Throwing love away and losing their minds… good love is hard to come by…. Rafe VanHoy  penned these lyrics in the late 70s and Michael Martin Murphey launched it onto the top of the Billboard charts in 1982.  I remember painting the inside of our neighbor's stove shop on a cold February morning with my radio blaring Anne Murray's earlier rendition of this song in Ephrata Pennsylvania in 1981.  And the answer to VanHoy's question in 2015 is a resounding, "Not Many!"  Less than half of American households contain a married couple.  In a world where "settling down" was supposed to mark the end of promiscuity and a lifetime of "loving commitment", neither of these are seen as relevant to the majority of Americans.  The Puritanical notion that sex and marriage are inextricable has been vigorously promoted - often by those who themselves live with "guilt" from their own polyamorous physical pasts - as an ideal to which few aspire and even fewer uphold.  According to the Centers for Disease Control and Prevention nearly 1/3 of the entire U.S. population has a sexually transmitted disease so the odds of a health based argument for fidelity is a modern statistical fallacy.  Nearly a third of married men and women in Arkansas, Oklahoma, and California have been married more than twice making the idyllic "lifetime" marriage illusion an anachronism.  In short, the nonsensical "defense of marriage" campaign that alleged an apocalyptic end of days result from this week's Supreme Court decision upholding the 14th Amendment argument of equal protection picked a diaphanous fig leaf to mask their pretense of intolerant fear.

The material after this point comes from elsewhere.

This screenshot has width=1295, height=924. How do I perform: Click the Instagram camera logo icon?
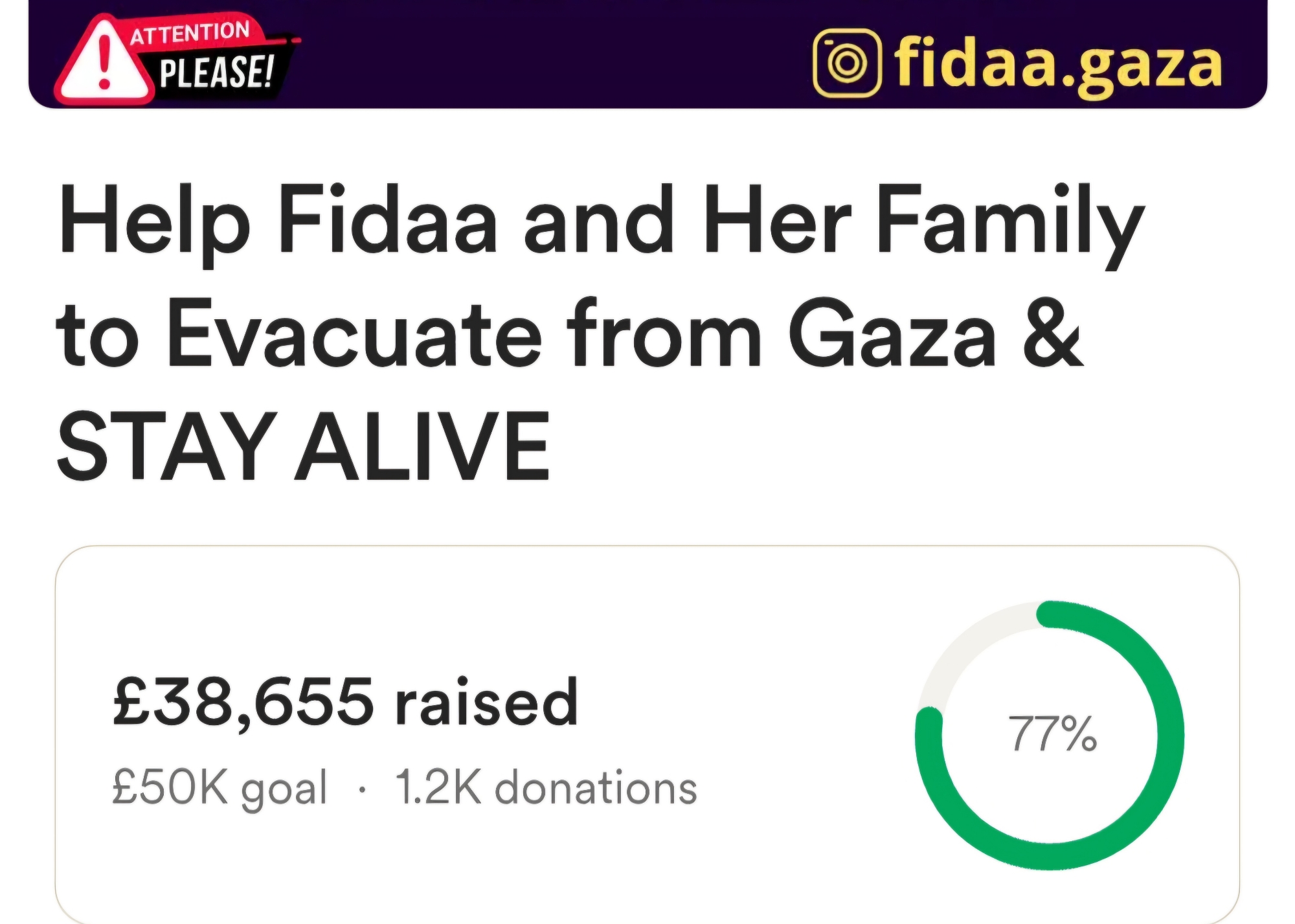tap(847, 63)
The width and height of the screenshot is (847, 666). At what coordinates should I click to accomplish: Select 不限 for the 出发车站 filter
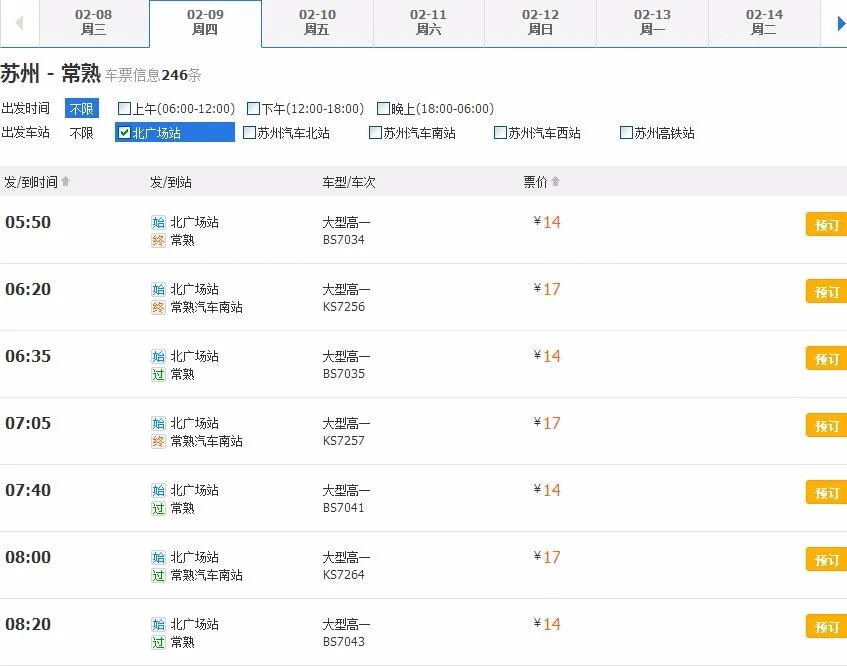(81, 131)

Marriage is now available to all Americans regardless of sexual orientation.  And this is consistent with the spirit and letter of the 14th Amendment.  The Supreme Court decision is not about sex.  This decision is not about morality.  This decision is about the FACT that the Constitution of the United States affords equal protection and, in an effort to legislate morality, financial incentives were created to coerce people into marriage with the cunning cooption and manipulation of the theater of religious endorsement.  When it was passed on July 9, 1868, the 14th Amendment had two objectives: first, to define the principle that people (regardless of origin) were people; and, second, to confirm that the public debts we incur we're obligated to repay.  It's ironic that, this week, we're demonstrating that our efforts to legislate equal treatment of humanity and faith and confidence in keeping the financial promises that we make are as inadequate now as they were in the sunset of the Civil War.  And for those who actually pay attention, the same Bible that is used to argue against homosexuality contains the presumption of slavery, instructions on polygamy, and endorsement of the abusive treatment of those not like the "chosen".  In 1868, plenty of end-of-days prophets railed against the notion that people with different colored skin should be treated as people.  Like this week, the defense of bigotry comes most loudly from those who allegedly take their cues from a man who encouraged tolerance for the other - including bureaucrats, tax collectors and prostitutes!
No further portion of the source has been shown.